Can Protestants Pray the Catholic Rosary?
Several innovative Protestant leaders have, over the years, tried to persuade their flocks to adapt the Catholic rosary for their own use, sometimes changing a few prayers, subtracting a few and adding others. The rosary was developed before the protestant Reformation, so it is part of the history of Protestants as well as Catholics. How did Protestant Christianity fall away from the use of the rosary? The rosary got a black mark from reformers in the Middle Ages when the Catholic Church decide that people could earn an “indulgence” by saying it. Indulgences were papal dispensations from the length of time a soul must spend in purgatory to atone for sins committed during life. Indulgences were a primary cause of the Protestant Reformation, near the top of Martin Luther’s Ninety-Five Theses that he nailed to the door of Wittenberg Castle Church in 1517. After Luther broke with the Catholic Church, the rosary remained linked to the practice of indulgences in the minds of the people who eventually became Protestants.
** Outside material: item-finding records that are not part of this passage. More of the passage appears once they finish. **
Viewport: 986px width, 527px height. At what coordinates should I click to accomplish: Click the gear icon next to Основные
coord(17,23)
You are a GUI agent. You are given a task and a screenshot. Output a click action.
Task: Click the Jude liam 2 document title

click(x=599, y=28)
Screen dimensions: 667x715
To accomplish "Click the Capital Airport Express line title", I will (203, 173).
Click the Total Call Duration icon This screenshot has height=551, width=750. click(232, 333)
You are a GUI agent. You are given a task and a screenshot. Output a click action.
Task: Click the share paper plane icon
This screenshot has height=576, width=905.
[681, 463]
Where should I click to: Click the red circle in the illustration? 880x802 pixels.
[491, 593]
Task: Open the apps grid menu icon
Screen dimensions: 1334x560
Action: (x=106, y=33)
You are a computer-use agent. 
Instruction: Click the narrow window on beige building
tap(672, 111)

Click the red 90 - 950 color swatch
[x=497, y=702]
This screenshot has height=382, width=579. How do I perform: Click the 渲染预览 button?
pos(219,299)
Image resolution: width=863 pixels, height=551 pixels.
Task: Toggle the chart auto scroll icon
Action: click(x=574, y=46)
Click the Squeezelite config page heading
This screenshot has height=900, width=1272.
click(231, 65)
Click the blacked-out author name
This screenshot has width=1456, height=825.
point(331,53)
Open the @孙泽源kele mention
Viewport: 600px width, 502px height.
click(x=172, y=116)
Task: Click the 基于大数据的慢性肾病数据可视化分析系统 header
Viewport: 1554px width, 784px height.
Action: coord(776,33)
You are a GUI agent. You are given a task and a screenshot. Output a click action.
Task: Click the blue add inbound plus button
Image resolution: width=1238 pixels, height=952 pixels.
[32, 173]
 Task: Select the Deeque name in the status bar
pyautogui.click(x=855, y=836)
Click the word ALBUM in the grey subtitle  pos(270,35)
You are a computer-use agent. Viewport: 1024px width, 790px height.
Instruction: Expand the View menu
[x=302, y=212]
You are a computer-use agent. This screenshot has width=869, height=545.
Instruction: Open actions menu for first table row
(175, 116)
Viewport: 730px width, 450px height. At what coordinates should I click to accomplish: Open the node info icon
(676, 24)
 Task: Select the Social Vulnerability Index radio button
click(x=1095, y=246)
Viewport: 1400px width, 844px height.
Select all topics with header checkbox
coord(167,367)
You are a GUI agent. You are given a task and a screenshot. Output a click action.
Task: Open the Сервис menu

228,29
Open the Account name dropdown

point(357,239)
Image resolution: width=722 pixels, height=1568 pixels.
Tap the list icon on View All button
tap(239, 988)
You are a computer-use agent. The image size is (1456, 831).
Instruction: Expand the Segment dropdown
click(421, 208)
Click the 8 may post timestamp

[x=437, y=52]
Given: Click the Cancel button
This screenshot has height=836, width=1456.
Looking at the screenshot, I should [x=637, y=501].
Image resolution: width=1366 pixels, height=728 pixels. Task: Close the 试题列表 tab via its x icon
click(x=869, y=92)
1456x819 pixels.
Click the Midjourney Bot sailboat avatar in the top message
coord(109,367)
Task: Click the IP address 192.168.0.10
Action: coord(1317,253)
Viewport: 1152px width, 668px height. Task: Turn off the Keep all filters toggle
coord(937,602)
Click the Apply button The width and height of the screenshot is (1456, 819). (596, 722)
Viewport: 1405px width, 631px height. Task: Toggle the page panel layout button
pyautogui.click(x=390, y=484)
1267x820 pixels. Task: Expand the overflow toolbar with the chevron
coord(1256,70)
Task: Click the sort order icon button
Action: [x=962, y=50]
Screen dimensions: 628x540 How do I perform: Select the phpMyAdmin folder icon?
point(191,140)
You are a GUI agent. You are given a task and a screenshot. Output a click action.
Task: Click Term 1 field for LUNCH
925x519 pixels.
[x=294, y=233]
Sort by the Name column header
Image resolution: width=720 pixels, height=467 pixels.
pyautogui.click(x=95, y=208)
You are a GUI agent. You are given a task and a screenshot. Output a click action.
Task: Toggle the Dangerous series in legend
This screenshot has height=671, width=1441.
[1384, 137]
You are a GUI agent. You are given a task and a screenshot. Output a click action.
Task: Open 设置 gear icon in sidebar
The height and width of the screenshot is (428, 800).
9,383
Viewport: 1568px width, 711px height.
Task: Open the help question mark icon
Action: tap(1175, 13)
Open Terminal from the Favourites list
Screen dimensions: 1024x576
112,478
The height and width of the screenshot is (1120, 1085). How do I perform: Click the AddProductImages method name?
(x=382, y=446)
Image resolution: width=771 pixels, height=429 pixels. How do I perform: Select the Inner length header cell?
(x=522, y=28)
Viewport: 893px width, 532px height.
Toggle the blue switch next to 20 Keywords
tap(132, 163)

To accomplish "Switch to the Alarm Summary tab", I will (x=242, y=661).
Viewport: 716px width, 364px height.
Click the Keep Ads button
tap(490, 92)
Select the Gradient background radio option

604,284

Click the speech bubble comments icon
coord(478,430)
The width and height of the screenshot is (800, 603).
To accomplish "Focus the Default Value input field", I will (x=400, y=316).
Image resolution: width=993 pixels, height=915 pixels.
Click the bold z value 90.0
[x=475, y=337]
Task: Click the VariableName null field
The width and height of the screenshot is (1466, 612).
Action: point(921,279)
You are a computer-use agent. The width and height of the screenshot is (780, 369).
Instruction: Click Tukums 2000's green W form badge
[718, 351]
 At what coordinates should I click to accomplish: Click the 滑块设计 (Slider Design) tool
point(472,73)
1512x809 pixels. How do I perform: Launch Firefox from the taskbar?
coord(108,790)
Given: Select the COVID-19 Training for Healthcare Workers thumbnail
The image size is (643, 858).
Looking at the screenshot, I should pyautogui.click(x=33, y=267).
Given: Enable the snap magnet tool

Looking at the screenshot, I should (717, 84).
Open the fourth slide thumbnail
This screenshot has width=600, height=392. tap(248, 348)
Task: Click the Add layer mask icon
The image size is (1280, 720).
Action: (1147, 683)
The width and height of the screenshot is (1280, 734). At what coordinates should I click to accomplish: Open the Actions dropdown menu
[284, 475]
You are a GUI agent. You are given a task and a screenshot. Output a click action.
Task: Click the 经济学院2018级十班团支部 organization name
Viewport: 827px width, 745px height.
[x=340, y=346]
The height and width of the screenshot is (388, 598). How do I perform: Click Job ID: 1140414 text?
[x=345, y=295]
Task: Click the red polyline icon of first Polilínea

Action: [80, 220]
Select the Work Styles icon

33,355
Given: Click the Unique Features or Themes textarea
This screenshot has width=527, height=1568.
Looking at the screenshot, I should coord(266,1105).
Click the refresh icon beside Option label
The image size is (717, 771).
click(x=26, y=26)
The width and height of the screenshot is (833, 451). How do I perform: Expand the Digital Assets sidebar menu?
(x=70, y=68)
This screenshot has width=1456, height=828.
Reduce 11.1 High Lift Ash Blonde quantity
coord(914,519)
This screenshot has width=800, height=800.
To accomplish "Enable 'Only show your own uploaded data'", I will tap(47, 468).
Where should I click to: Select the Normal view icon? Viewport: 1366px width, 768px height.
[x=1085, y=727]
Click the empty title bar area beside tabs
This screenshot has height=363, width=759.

Praying the rosary is no longer a get-out-of-purgatory-free card. And speeding through the rosary to get the indulgences is not conductive to the spirit of contemplative prayer. Protestants may be uncomfortable using the Catholic rosary. For many, their faith tradition does not include praying to the Virgin Mary or to the saints and they may prefer to directly address Jesus and God. However, John Paul II, in his 2002 apostolic letter The Rosary of the Virgin Mary, welcomed all Christians to the practice of the rosary, saying that its prayers to the Virgin Mary should be an invitation to remember the son by honoring his mother.
The Anglican Rosary was developed in the 1980s as aid for Protestants seeking a contemplative prayer. It is a hybrid of the Catholic rosary and the Orthodox Christian prayer rope. Think of Anglican rosary as the Catholic rosary’s younger sibling. For one thing, there is a family resemblance. Both consist of a circle of beads with a short line of beads extending from the bottom. Both end with a cross. But Catholic rosary has fifty-nine beads, the Anglican rosary consists of thirty-three beads. The Catholic rosary has five decades of ten beads each, while the Anglican rosary has four weeks of seven beads each. Both have beads separating these groups from each other. The Catholic rosary almost always has a crucifix – a cross bearing the image of the crucified Christ – while the Anglican rosary usually has a bare cross. There is also usually a small medal of the Virgin Mary or Jesus on the Catholic rosary, linking the circle of the decades to the short string of beads.